Selected text:
Anxiety in employees has rocketed over the last year, according to employee engagement and survey experts, Inpulse. The research, which includes views of 3,4411 UK employees, shows that Anxiety is the most dominant negative emotion at work and has risen 240% over the same period as last year – up from 5% to 17%. Stress is another high negative emotion for employees, at 11%, while Isolation rates stands at 7%.

An emotion becomes dominant and will be felt and experienced in the organisation if it rises above 10% according to Inpulse, as it impacts on an employer’s atmosphere and culture.

The survey took into account 11,000 employees internationally. Stress and Isolation show at 10% and 7%, but anxiety shows at 12%, somewhat lower than the UK.

Matt Stephens, CEO and Founder of Inpulse and author of The Engagement Revolution, explained: “Extreme negative emotions are being driven by fears of job security (24%) and high workload (16%) and it simply is not sustainable for individuals to feel this for long periods of time.

Problem A:
In the text on employee anxiety, what percentage must an emotion rise above for Inpulse to consider it dominant in an organization?
Problem B:
Write out the passage of the text on employee anxiety from "Matt Stephens, CEO" up to and including "periods of time.".

Given entries:
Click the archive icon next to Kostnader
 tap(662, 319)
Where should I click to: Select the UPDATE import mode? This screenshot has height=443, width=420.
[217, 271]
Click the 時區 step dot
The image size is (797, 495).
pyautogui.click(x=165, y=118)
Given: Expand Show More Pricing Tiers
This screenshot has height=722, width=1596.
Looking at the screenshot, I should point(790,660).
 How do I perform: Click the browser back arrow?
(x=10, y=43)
---
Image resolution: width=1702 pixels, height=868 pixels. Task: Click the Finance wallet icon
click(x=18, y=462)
---
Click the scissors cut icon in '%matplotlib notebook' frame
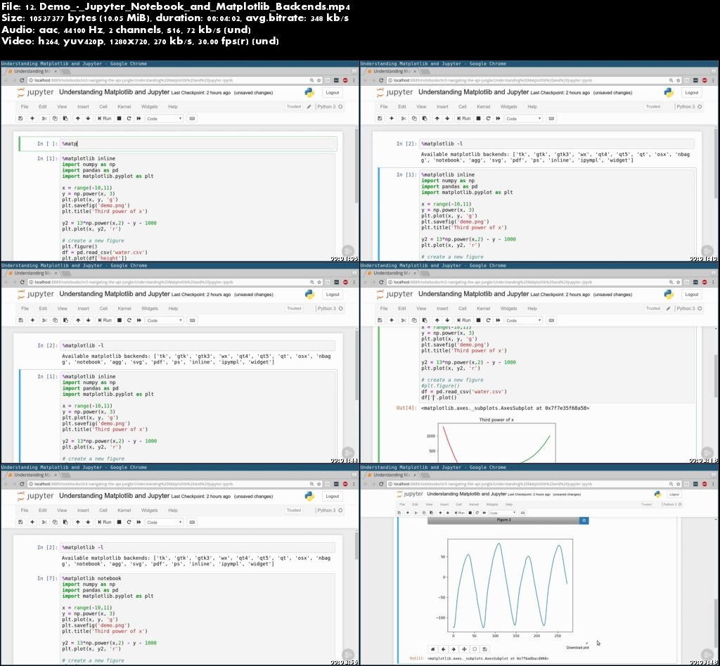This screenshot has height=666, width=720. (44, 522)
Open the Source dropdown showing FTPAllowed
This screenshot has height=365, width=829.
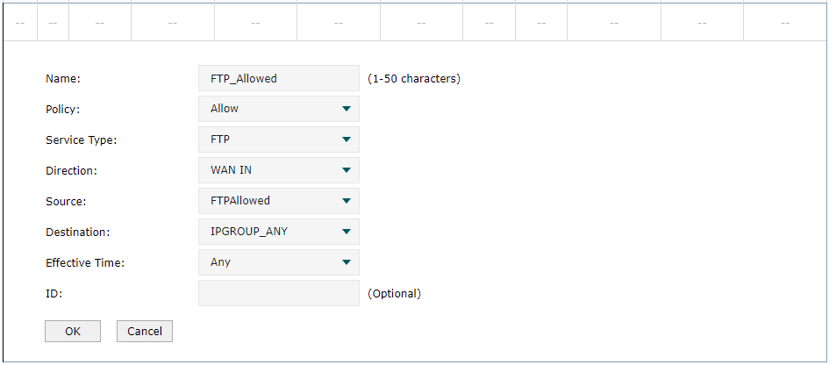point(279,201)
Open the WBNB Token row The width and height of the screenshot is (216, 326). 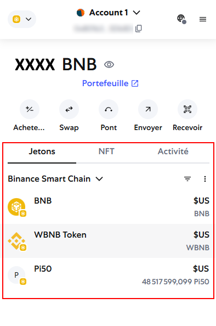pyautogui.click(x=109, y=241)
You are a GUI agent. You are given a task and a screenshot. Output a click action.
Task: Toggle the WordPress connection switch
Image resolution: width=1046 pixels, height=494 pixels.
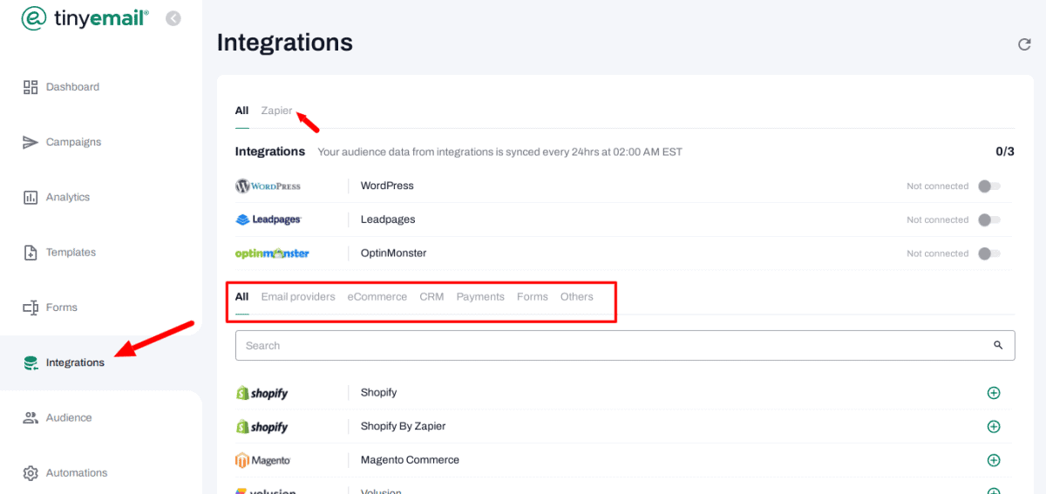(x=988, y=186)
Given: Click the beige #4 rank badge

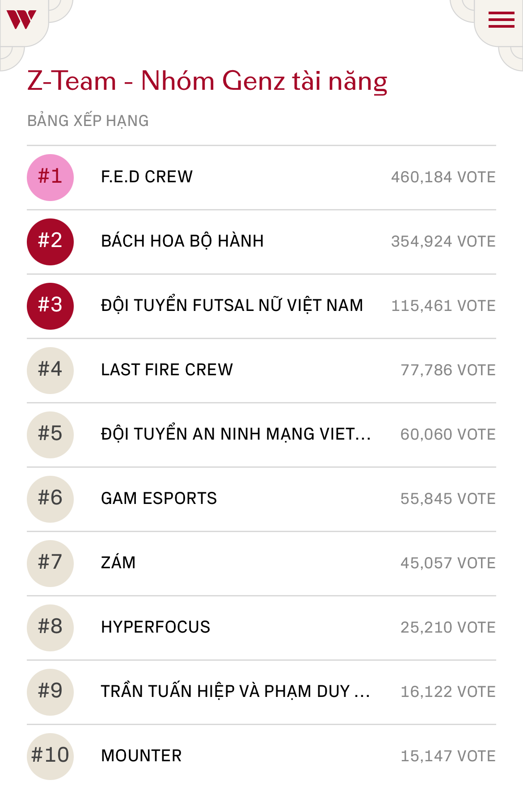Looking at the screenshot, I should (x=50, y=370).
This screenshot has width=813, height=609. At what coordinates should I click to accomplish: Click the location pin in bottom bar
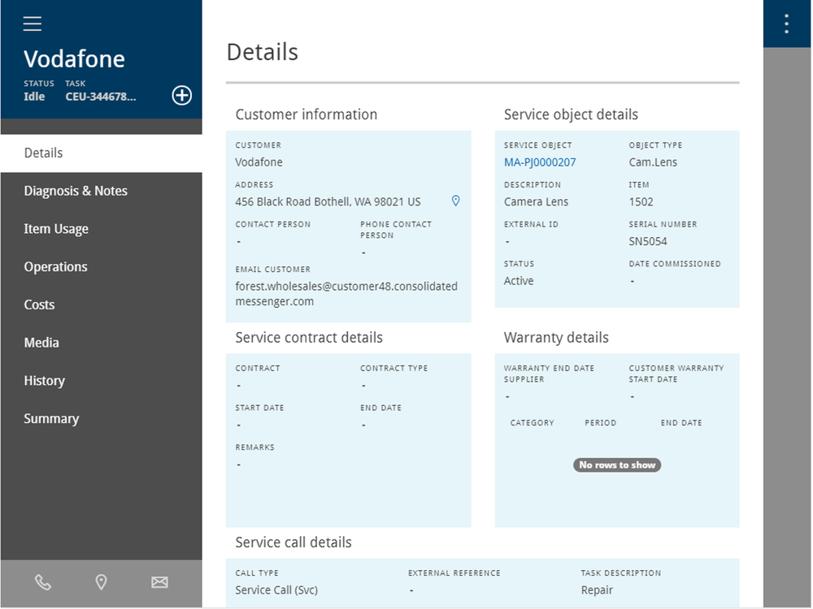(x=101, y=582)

Answer box A:
Above 10%.

Answer box B:
Matt Stephens, CEO and Founder of Inpulse and author of The Engagement Revolution, explained: “Extreme negative emotions are being driven by fears of job security (24%) and high workload (16%) and it simply is not sustainable for individuals to feel this for long periods of time.